### SHORT TASK
Copy out the items from the line with "The height and width of the screenshot is (696, 1330)." up to and including the last line of the items, reproducing each line unchanged.

### SUPPLIED DATA
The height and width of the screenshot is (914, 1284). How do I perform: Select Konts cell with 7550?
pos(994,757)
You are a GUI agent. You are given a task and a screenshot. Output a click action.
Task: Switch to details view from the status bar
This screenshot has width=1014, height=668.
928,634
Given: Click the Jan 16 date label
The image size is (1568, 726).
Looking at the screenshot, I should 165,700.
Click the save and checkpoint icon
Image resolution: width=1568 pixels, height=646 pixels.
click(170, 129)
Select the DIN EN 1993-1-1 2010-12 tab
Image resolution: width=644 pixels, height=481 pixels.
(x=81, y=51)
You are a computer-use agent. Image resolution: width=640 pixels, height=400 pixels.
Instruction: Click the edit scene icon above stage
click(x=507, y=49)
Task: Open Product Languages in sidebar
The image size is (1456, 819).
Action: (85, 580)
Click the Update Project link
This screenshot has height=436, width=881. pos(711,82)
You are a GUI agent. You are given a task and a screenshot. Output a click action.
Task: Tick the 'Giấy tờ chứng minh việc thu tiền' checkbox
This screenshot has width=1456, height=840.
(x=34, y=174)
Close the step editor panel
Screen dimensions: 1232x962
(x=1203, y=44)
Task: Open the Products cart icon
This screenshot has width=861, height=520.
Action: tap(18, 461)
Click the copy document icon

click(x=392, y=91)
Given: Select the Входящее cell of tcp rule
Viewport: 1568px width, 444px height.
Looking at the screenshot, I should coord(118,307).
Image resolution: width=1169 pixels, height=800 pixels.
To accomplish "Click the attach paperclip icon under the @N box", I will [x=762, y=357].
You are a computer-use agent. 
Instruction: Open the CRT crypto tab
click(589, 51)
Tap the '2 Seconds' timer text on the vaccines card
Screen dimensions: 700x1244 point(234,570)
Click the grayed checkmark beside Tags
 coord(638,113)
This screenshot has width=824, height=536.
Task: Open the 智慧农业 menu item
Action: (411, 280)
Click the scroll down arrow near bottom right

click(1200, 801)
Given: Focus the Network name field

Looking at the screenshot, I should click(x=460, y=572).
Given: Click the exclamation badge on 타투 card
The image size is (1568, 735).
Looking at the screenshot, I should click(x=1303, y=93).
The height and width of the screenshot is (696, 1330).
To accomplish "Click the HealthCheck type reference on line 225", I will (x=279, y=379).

### SOLUTION TO THE PROBLEM
The height and width of the screenshot is (696, 1330).
To accomplish "Click the HealthCheck type reference on line 225", I will (x=279, y=379).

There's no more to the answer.